The campsites are spacious, with plenty of shade from big trees. Each site comes with a monkey-proof dustbin, running water, a braai stand, and a firepit. We used the firepit for everything from pizza to Dutch oven lasagna. The braai stand? Although a very good braai, for us it was perfect for balancing jerrycans while filling up the car.
Sleeping under the stars was peaceful, with nature’s soundtrack all around. A full moon would have been nice, but we made do with total darkness. Nighttime visitors included kudu, impala, and a honey badger raiding our trash. Lesson learned from Ihaha, I got up and locked up the crates in the car!
Every morning brought the excitement of identifying spoor for the previous night’s visitors. We had kudu, impala, and even leopard prints (the last morning) through our camp all the way to the ablution block, about 50m away. We were advised during check-in to never let the kids make this trip alone and to opt for driving after dark.
Ablutions
The ablution block is fortified to keep out wildlife. It’s like showering in a mini fortress, complete with thick concrete walls and strong doors to ensure you don’t have to share your shower with a leopard, lion, or elephant. There’s also a dishwashing area at the back, where I’d wash dishes, and let them air dry, while I shower.

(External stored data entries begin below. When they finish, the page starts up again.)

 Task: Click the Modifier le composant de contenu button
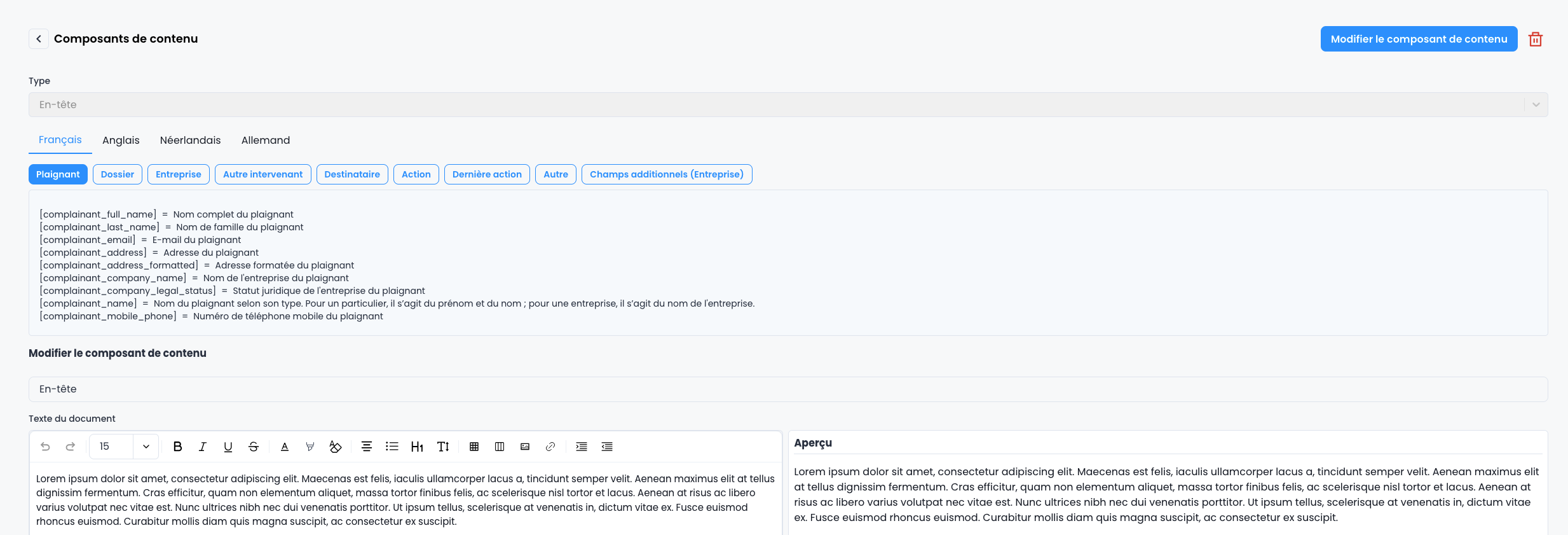coord(1419,39)
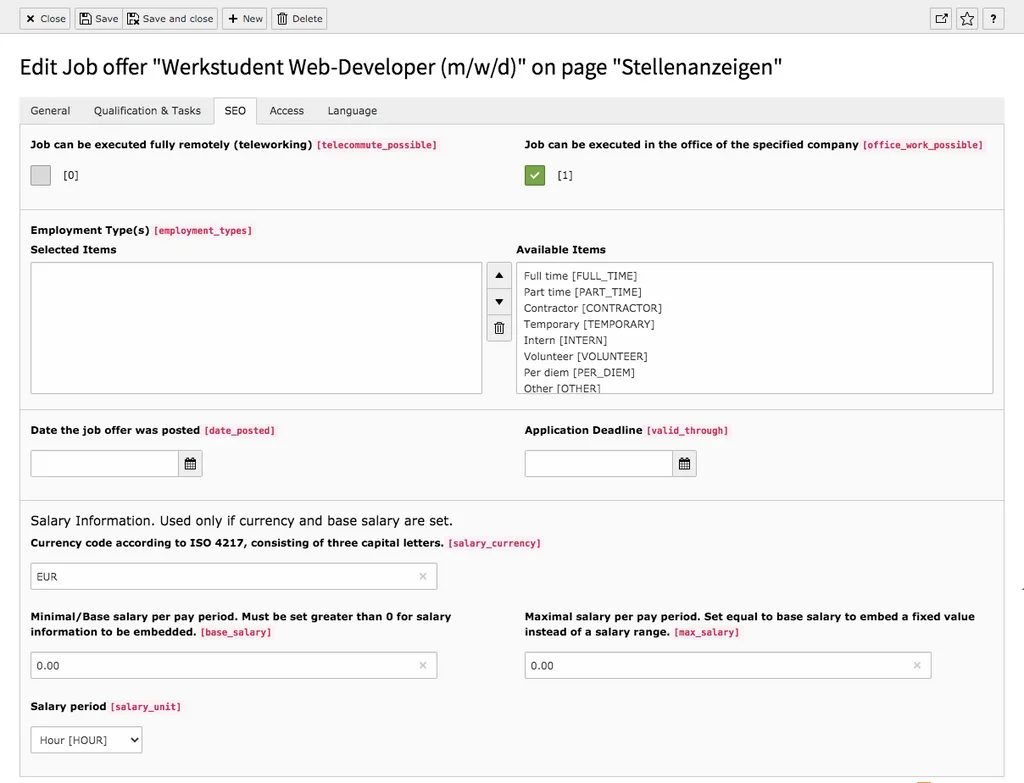
Task: Bookmark this record using the star icon
Action: pos(966,18)
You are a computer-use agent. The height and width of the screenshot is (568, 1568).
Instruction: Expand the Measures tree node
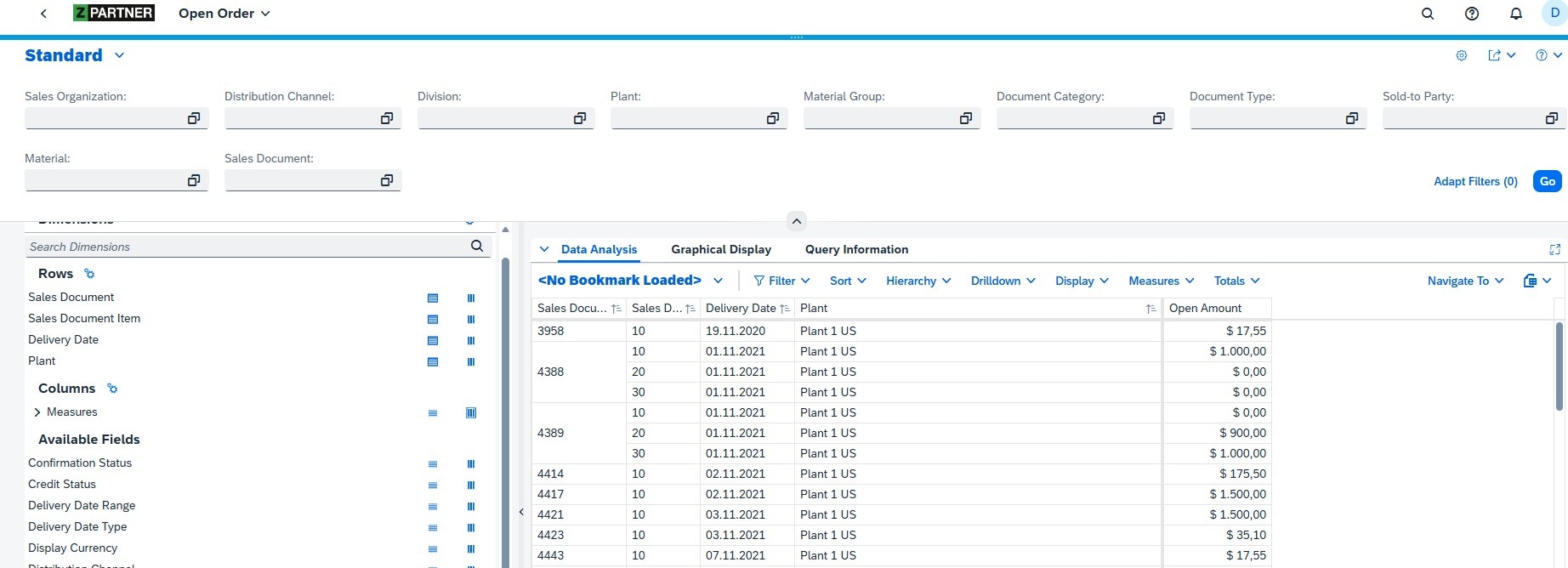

The ablutions themselves are kept spotless, with solar-heated water and flush toilets. Lighting, also provided by solar, becomes dimmer as the night progresses, so plan your late-night showers accordingly.
Activities
Savuti is famous for its wildlife, especially the lions. A Chobe map is a good investment for spotting game. You don’t have to go far to see elephants, giraffes, wildebeests, waterbuck, and impala. And let’s not forget the stars of the show – the Savuti lions. These big cats are practically the welcoming committee, often lounging near the waterhole just 700m from the camp gate. It’s like they’re saying, “Welcome to Savuti, we’ll be your tour guides today. Please keep your hands and feet inside the vehicle at all times.”

Fuel Matters
Pro tip: don’t miscalculate your fuel needs. We did, thanks to driving in 4 Low from where the tar ends to Savuti, which guzzled our fuel like a thirsty elephant at a waterhole. We had to rely on Patrick in Khwai to bail us out. We sent a desperate SMS via our Garmin InReach, and he replied saying he’d help us out. Patrick’s the go-to guy for fuel, though it costs double. Worth it if you’re in a pinch!
Conclusion
All good things must come to an end, and so did our time at Savuti. We packed up and headed to Xakanaxa, Moremi. But not before having an unplanned and unexpected night at the beautiful Mbudi, Khwai. Savuti is beautiful, and we’ll be back when the channel is flowing. Until then, happy camping!
Hope you enjoyed this humorous take on your Savuti adventure! If you have any questions or comments, feel free to share them in the forum.
2 Comments
Comments are closed.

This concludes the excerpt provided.